What will the recent GAFCON paper achieve?
The Church of England Daily Digest on 15th November provided a link to an article Christian Today/Premier concerning the release by GAFCON UK of a list of clergy known to be in same-sex relationships or who have officiated or publicly supported gay unions in the Church of England. Presented at a recent briefing to GAFCON Primates “on the situation in the Church of England regarding attitudes, teaching and practice on sexual ethics, official and unofficial”, the GAFCON Report “argues that the Church of England has already ‘crossed the line’ by allowing a culture to develop where violations of Lambeth Resolution I:10 are increasingly prevalent”.

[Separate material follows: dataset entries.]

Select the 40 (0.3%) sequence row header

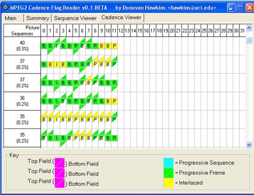click(x=22, y=46)
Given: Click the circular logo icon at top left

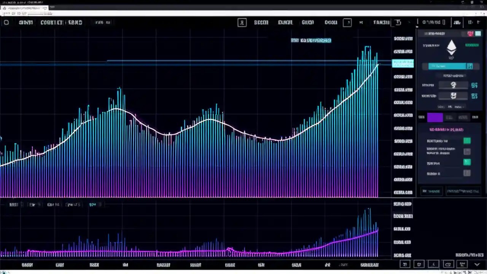Looking at the screenshot, I should coord(6,22).
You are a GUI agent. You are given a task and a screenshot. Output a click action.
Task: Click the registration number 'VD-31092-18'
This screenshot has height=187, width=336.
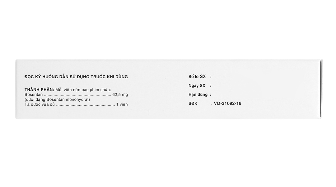tap(227, 103)
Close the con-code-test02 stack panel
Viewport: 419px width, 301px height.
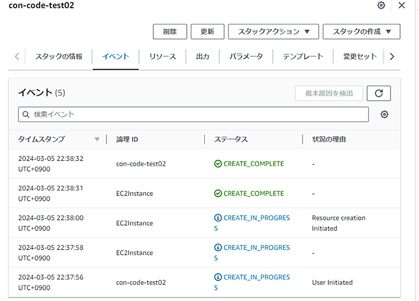coord(401,5)
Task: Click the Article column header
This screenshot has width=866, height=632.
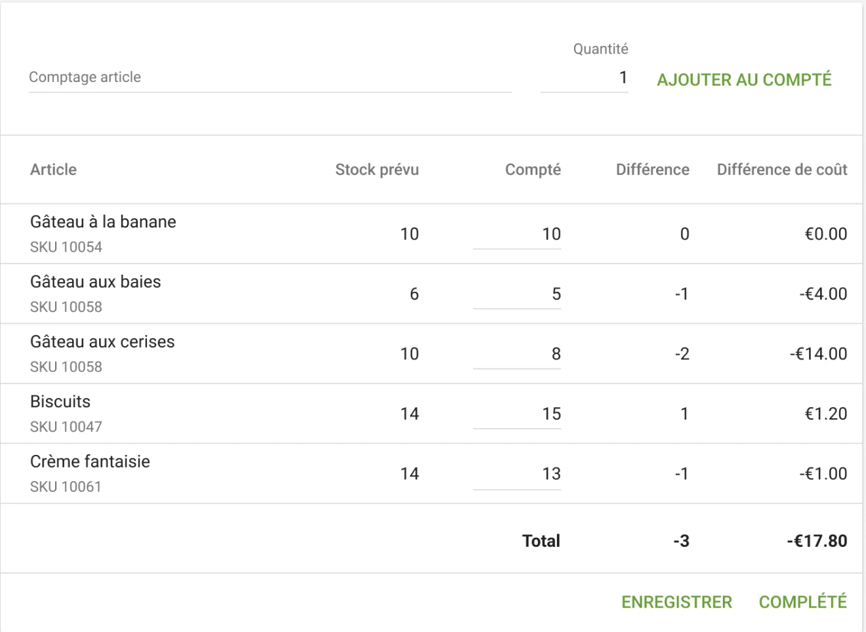Action: [53, 169]
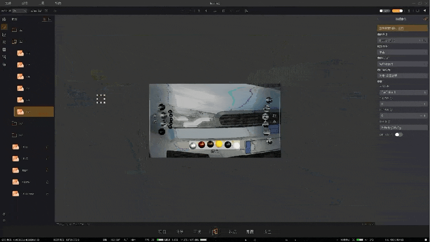Click the grid table icon in left sidebar
This screenshot has height=242, width=430.
(x=4, y=50)
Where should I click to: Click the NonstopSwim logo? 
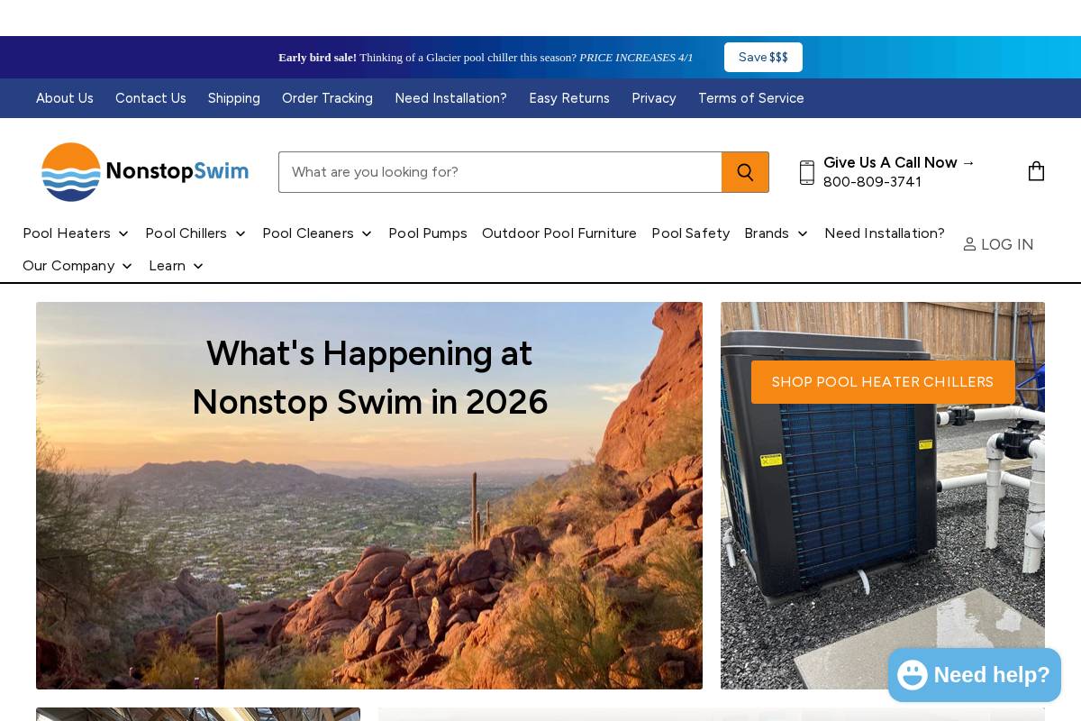[x=144, y=172]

The Church of England and Lambeth I:10
Whilst the Church of England is the clearly the target of the document, examples of GAVCON’s view of the violations of Lambeth I.10 cite: the Episcopal Church, Anglican Church of Canada, and Scottish Episcopal Church. Such violations “allowed for a variety of practices that legitimised same-sex unions, while stopping short of an official change to provincial liturgies and canons”. These included:
- services of thanksgiving for a same-sex civil union in local parishes;
- blessing ceremonies in local parishes;
- rites that were authorized by dioceses but not officially by the province;
- same sex civil unions for both laity and clergy;
- the promotion of such activities by bishops, clergy, and influential lay leaders; and
- the lack of discipline for those engaging in such activities”.

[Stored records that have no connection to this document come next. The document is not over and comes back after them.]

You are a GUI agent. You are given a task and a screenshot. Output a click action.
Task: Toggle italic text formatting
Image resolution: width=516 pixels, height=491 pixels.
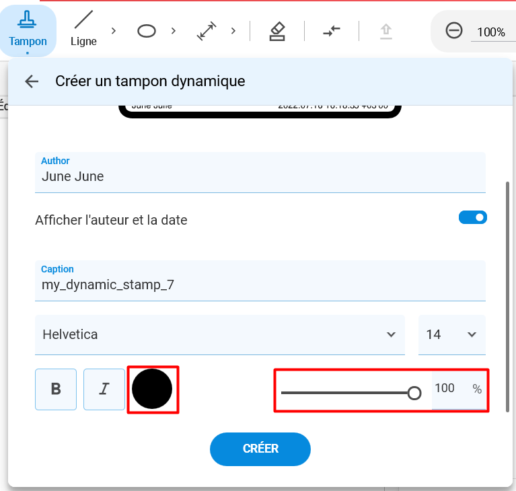pos(104,389)
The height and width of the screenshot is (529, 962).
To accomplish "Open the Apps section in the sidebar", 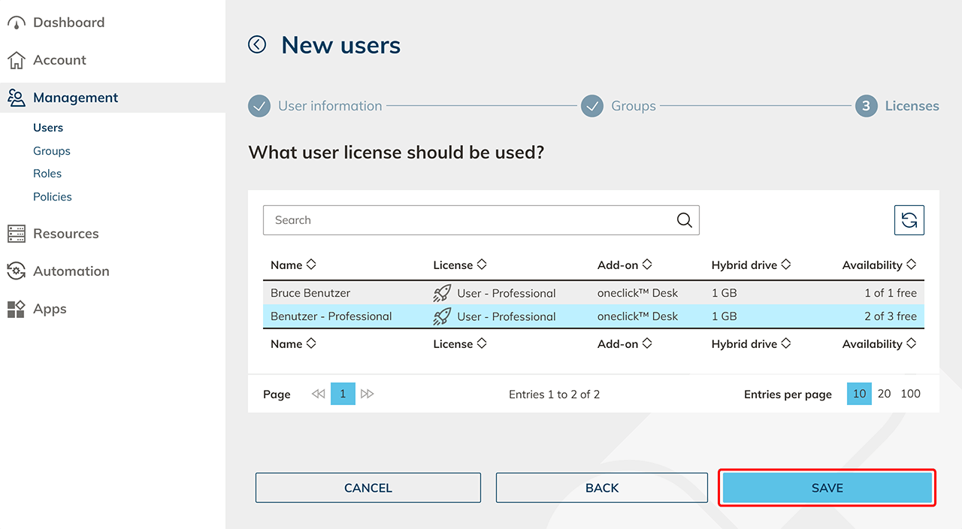I will (49, 309).
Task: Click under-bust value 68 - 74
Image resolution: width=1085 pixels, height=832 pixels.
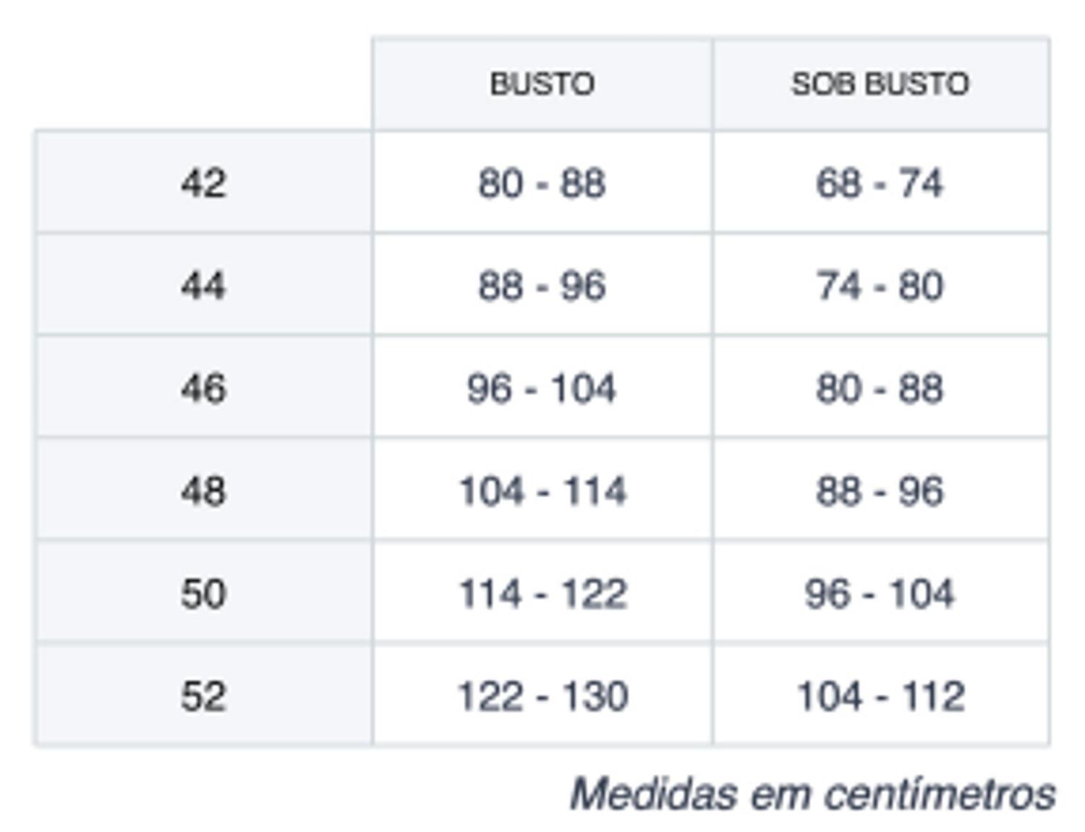Action: click(x=880, y=182)
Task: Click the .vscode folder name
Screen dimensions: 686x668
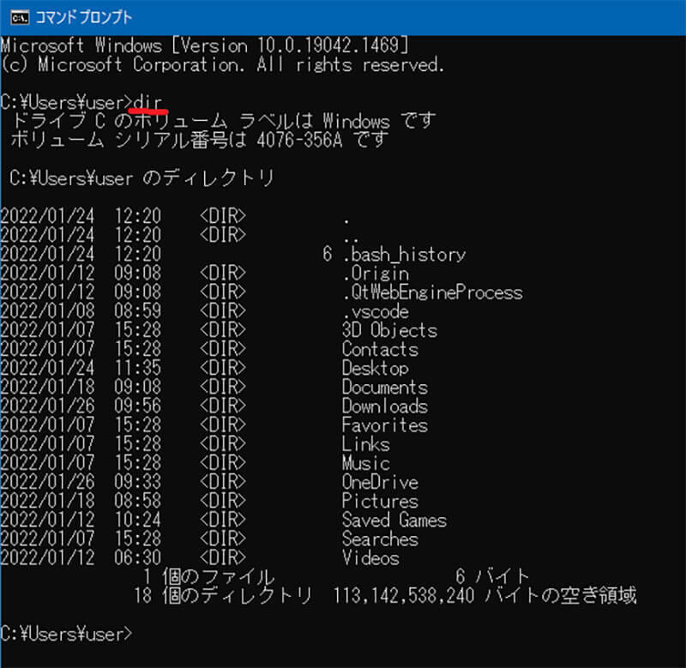Action: point(376,311)
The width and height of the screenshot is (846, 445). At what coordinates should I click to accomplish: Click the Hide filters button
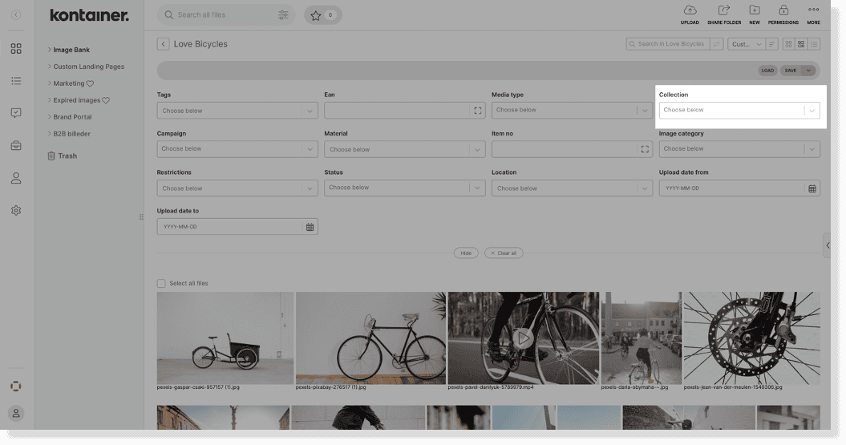(x=466, y=253)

The document also contains “a partial list of the violations of Lambeth I.10 in the Church of England”, many of which are accompanied by a link to reports in the media or elsewhere.
The new GAFCON document should provide few surprises: references to those cited were already in the public domain, and given its primary audience of GAFCON Primates, the tone adopted is little different from the communiqué following the 6th Global South Conference in October, reported in Thinking Anglicans. However, those mentioned within the document will probably feel differently.
There are a number of concerns regarding the accuracy of some of the statements, but we will leave a more detailed analysis to others. However, we both feel that the publication of such a document is not an acceptable way for self-avowed Christians to proceed.